Semantic code



Semantic web, semantic data - the common objective is to attach meaning to the data and increase interoperability. Tools like vocabularies, ontologies, and query languages, are employed to support the above-mentioned goals. Yet while all the tools aim to add meaning to data, none is the source of true meaning.

Source code is the source of truth. We can leverage it to improve software interoperability and introduce semantics.

Many developer tools support semantic technologies, yet most focus on a top-down approach. In this approach, the ontology at the top, designed by an ontology engineer, is the source of truth and defines the data model. It is only from this model a source code or file schema can be generated. Should the semantic change, the model must be updated before the code.

As a result, software developers must wait for overwhelmed engineers to analyze and implement any change to the model. This leads to slowed development and often even to abandoning ontologies and semantics together. At the same time, many developer teams do not have an ontology engineer at their team. This holds, especially for small or medium developer teams or companies.

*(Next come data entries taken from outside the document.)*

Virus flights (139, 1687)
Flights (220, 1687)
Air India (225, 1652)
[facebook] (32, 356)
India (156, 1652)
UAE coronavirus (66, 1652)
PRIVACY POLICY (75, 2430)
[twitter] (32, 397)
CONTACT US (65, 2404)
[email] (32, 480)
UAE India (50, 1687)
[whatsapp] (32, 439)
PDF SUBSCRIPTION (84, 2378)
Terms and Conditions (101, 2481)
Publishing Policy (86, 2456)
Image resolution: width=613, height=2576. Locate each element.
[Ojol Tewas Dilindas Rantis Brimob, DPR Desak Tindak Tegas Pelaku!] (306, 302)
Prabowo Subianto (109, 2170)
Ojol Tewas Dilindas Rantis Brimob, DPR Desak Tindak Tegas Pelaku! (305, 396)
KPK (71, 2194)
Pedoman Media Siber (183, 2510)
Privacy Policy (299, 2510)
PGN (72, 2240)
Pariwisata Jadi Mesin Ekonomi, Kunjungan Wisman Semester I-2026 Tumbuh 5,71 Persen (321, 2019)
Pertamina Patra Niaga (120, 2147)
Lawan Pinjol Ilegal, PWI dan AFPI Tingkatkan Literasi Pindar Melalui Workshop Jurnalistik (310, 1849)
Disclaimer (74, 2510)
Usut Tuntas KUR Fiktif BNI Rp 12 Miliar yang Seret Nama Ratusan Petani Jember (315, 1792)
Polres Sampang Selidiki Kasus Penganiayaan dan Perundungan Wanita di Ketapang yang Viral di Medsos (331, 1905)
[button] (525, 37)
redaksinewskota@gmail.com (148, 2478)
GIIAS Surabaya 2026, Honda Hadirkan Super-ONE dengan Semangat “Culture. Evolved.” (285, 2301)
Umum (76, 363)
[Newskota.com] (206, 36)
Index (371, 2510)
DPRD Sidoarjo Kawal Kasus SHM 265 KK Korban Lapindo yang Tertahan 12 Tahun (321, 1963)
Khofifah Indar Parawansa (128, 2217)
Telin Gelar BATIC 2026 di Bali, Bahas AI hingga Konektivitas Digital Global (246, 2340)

In addition, there may be time and money restrictions that made it impossible to create and maintain an ontology for a given domain.

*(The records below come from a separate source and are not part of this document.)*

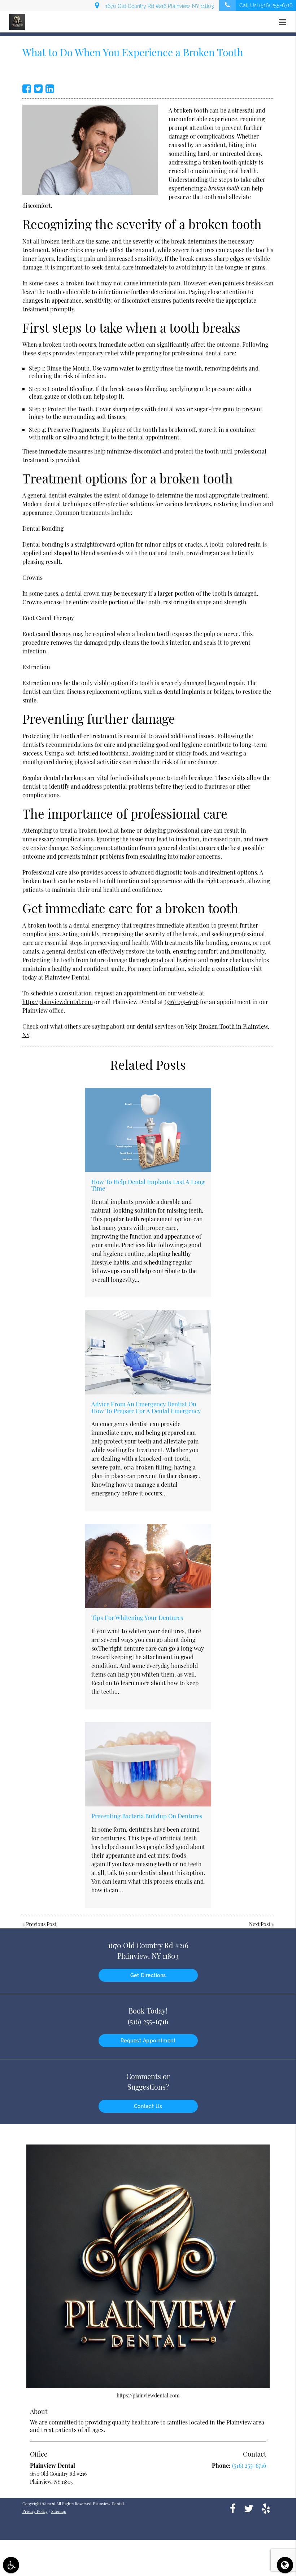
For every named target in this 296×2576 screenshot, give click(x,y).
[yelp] (266, 2507)
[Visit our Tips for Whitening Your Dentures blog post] (148, 1566)
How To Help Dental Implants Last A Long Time (148, 1185)
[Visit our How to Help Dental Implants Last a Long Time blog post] (148, 1130)
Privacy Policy (35, 2511)
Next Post (259, 1924)
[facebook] (232, 2507)
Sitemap (58, 2511)
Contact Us (148, 2106)
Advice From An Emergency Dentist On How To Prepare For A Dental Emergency (146, 1407)
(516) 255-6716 (182, 1002)
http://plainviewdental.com (57, 1002)
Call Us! (265, 5)
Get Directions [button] (148, 1975)
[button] (285, 22)
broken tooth (191, 110)
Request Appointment (148, 2040)
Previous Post (41, 1924)
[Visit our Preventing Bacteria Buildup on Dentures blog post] (148, 1764)
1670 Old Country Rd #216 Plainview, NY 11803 (158, 6)
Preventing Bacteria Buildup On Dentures (147, 1816)
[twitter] (248, 2507)
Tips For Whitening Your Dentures (137, 1617)
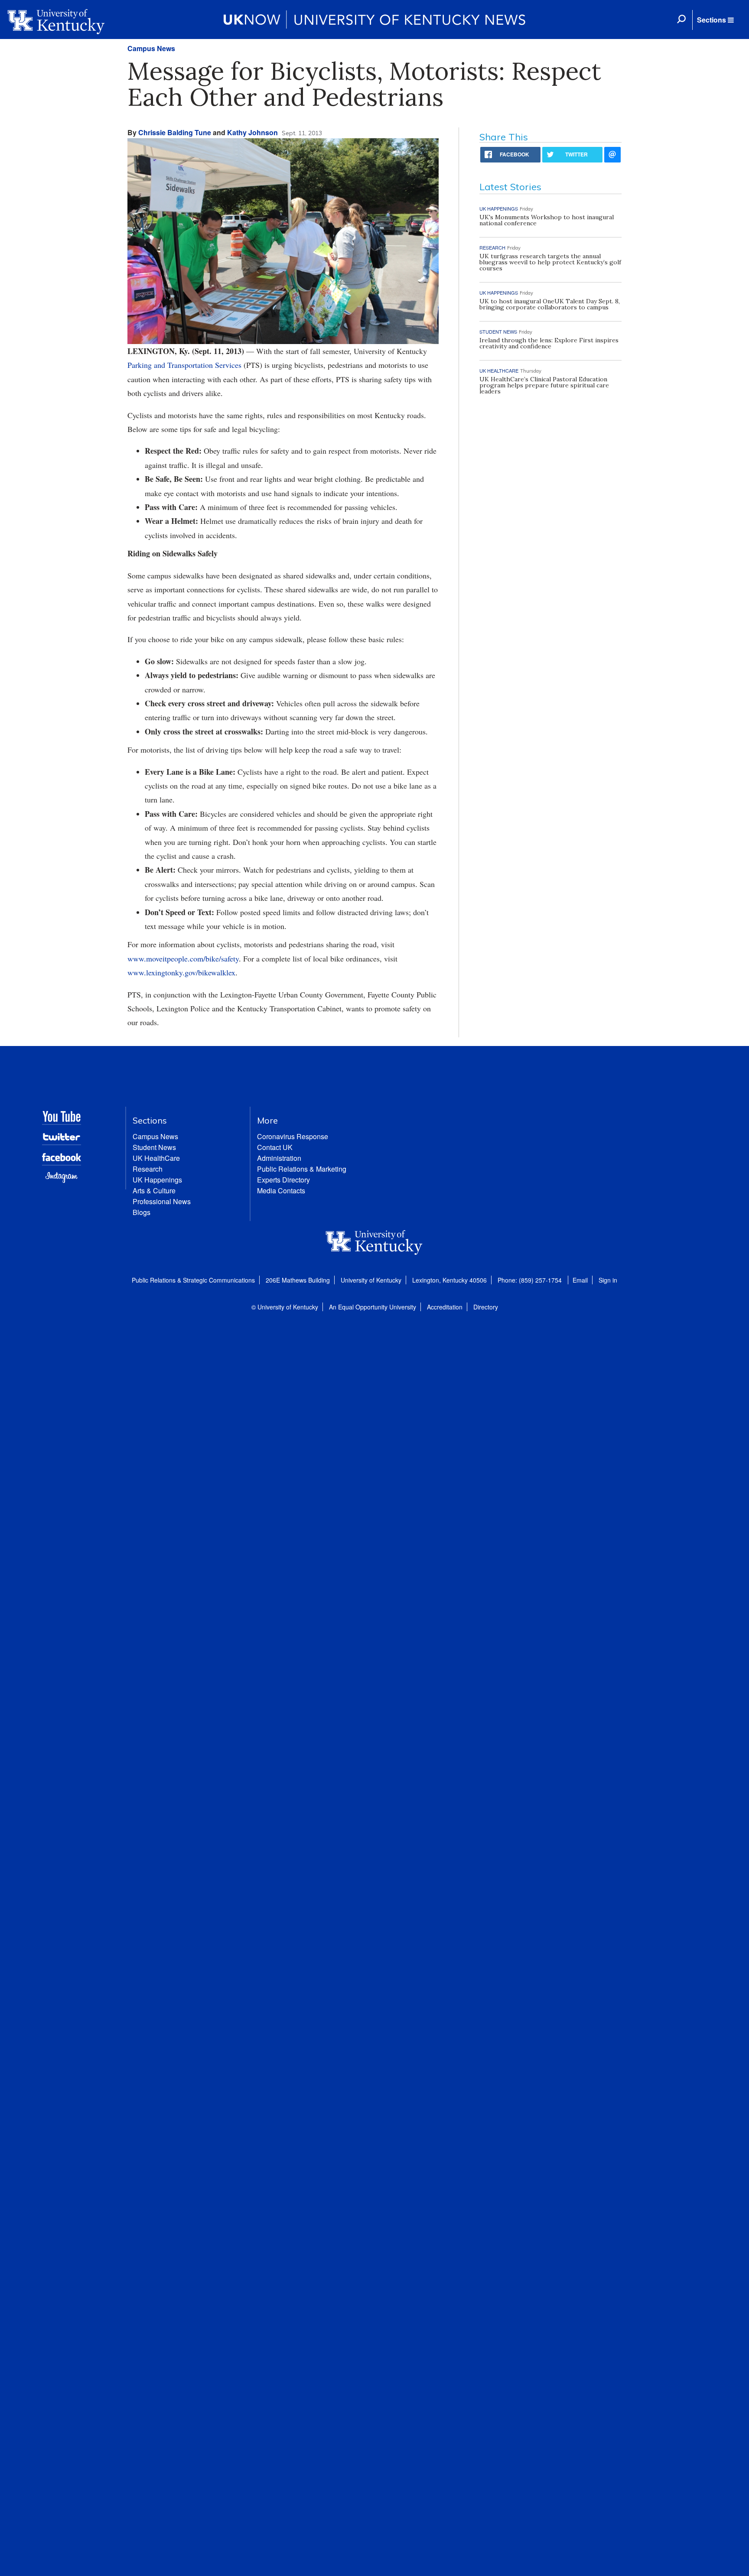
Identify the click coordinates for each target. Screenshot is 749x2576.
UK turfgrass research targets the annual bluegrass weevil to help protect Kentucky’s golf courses (550, 262)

As a result, the data model is captured only implicitly in the code. An important benefit of this approach is the ability to easily change the model for a small codebase. The drawback is the absence of connection from the code to any formal model or other parts of the code.

The objective of this work is to tackle this issue from the bottom up by providing developers with a toolbox that can be utilized to connect code to a model. An example of such an approach may be a set of annotations that would allow developers to state the meaning of the objects and their properties in code. From those annotations, a model can be automatically created. This would allow revision of the model by domain experts. Any change in the model can then be propagated back to the developer who may then adjust the code and thus change the model.

The toolset should build upon semantic technologies such as Resource Description Framework and open standards. By using common terms to describe the object, software interoperability can be greatly enhanced.

None of the ideas here is new. The main difference is a shift in ontology ownership and source of truth. The ontology should be owned by the whole team not only ontology engineers. We should recognize that the source of truth is the code, not the ontology.

This post does not represent a particular topic but rather a general project idea that should be implemented piece by piece from the bottom up. Particular projects for this idea may be posted separately.